Magazin - Siegfried Palm
Hommage an einen Freund und Weggefährten
Klaus Bernbacher erinnert sich an Begegnungen mit Siegfried Palm
Dieser Beitrag soll den Blick auf einige Begebenheiten werfen
und anderes ergänzen. Siegfried Palm habe ich vor 50 Jahren
durch den Münchner Komponisten Fritz Büchtger kennengelernt
und zwar im Rahmen von Konzerten des „studio für neue
musik“, die Büchtger in der Münchner Lenbach-Galerie
veranstaltete.
Palm war damals Mitglied des Hamann-Quartetts, das durch die Interpretation
moderner Werke einen ausgezeichneten Ruf inne hatte. Die hoch qualifizierte
Vereinigung bestand aus den Konzertmeistern des NDR-Sinfonieorchesters
Bernhard Hamann (1.Violine) und Siegfried Palm (Cello) sowie den
Herren Köhnsen (2.Violine) und Lang (Viola) vom Philharmonischen
Staatsorchester Hamburg. Sämtliche Quartettmitglieder wirkten
in den kommenden Jahren als Dozenten für Kammermusik bei den
Internationalen Sommerkursen der Jeunesses Musicales auf Schloss
Weikersheim mit, wobei Palm seine immense pädagogische Begabung
als junger Dozent unter Beweis stellte. Er wurde von den jungen
Musikern geliebt.
Für den Weltkongress der Jeunesses Musicales 1960 in Berlin
übernahm er die musikalische Betreuung des Schweiger-Quartettes,
das sich unter seiner pädagogischen Leitung in Weikersheim
gebildet hatte und in Berlin mit Bravour auftrat.
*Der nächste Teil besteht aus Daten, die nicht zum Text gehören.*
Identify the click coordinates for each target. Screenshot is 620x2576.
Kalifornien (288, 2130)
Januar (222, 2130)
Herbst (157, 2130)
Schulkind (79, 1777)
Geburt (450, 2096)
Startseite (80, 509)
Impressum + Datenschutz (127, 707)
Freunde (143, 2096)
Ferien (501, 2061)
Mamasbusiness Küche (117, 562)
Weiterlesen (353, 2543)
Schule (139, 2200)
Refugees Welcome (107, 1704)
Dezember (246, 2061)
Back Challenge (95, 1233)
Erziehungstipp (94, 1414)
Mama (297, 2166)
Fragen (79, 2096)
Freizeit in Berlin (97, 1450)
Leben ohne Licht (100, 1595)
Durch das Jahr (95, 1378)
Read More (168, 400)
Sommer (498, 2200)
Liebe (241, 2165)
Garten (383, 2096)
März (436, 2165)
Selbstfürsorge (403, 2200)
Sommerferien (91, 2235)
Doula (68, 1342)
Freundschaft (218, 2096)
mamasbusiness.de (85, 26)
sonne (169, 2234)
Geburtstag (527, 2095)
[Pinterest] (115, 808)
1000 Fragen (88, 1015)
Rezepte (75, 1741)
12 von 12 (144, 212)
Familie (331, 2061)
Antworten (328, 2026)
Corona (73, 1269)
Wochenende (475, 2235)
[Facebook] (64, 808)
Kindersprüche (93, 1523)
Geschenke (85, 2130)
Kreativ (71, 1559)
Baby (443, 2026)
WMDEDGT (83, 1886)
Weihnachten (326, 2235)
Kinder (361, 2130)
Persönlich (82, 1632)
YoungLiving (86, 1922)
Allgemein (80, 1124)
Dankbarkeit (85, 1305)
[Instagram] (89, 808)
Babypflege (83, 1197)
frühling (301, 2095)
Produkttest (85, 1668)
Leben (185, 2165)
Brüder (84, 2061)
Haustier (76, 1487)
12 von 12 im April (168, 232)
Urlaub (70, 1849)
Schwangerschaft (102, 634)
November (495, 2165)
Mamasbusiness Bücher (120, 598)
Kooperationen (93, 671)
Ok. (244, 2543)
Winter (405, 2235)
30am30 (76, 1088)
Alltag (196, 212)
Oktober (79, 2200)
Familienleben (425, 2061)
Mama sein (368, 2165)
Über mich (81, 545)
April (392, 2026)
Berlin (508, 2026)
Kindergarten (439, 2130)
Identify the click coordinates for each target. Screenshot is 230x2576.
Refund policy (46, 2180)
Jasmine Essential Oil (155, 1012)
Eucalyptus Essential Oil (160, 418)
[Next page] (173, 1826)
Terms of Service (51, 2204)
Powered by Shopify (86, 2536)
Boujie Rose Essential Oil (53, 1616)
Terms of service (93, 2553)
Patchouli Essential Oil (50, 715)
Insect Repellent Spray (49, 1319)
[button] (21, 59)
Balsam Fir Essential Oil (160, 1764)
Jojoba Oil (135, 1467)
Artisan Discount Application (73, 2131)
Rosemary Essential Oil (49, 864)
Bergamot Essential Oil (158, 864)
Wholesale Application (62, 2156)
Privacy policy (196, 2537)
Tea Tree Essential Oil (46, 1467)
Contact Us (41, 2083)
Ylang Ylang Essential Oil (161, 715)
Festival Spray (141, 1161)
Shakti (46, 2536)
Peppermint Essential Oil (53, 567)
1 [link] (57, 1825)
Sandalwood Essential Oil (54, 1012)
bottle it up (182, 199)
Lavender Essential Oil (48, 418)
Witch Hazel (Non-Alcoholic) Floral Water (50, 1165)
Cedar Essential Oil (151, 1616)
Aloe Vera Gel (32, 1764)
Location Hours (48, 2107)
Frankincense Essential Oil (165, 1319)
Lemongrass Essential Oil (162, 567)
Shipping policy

Ende der 50er-Jahre lud ich das Hamann-Quartett nach Hannover ein,
dort arbeitete das von mir 1956 gegründete „studio für
neue musik“ eng mit dem NDR-Hannover zusammen. 1958 entstanden
daraus die „Tage der Neuen Musik“. Siegfried Palm spielte
1962 „Canto di speranza“ von Bernd Alois Zimmermann
mit dem NDR-Rundfunkorchester Hannover unter der Leitung des Komponisten
und damaligen Hauptabteilungsleiters Musik des NDR Winfried Zillig
während des Festivals. In diesen Jahren festigte sich das weltweite
Ansehen dieses einzigartigen Cellisten mit seinen gewaltigen manuellen
Fähigkeiten für die Neue Musik. So war er häufiger
Gast der von Hans Otte geleiteten „pro musica nova“
Tage des Senders Radio Bremen. In der Zeit des Prozesses gegen den
Komponisten Isang Yun in Südkorea, der in Berlin durch den
südkoreanischen Geheimdienst „gekidnappt“ wurde,
führten Siegfried Palm und Hans Otte (Klavier) Yuns Komposition
„Nore“ in Bremen auf, als Teil internationaler Proteste
gegen die Verschleppung Yuns, der sich für die Wiedervereinigung
seines geteilten Landes einsetzte.
Später spielte Palm die Uraufführung „Nomos alpha“
von Iannis Xenakis in Bremen. 1976–89 war ich zusammen mit
Siegfried Mitglied des von Richard Jakoby geleiteten Präsidiums
des Deutschen Musikrates. Wir setzten uns intensiv für die
notwendige Förderung der Neuen Musik außerhalb der Möglichkeiten
des Rundfunks ein. Als Folge entstand das Projekt „Konzert
des Deutschen Musikrates“, welches ab 1980 aus Mitteln des
Bundes gefördert wurde und bis heute Aufführungen Neuer
Musik in der BRD unterstützt. Palm war über ein Jahrzehnt
Mitglied des bis 2003 von mir geleiteten Hauptausschusses dieses
Projektes. Wenige wussten, dass Palm seit jungen Jahren eine heimliche
Liebe zur Oper hatte. Das war sicher der Grund für das Abenteuer
des Generalintendanten der Deutschen Oper in Berlin von 1976–81.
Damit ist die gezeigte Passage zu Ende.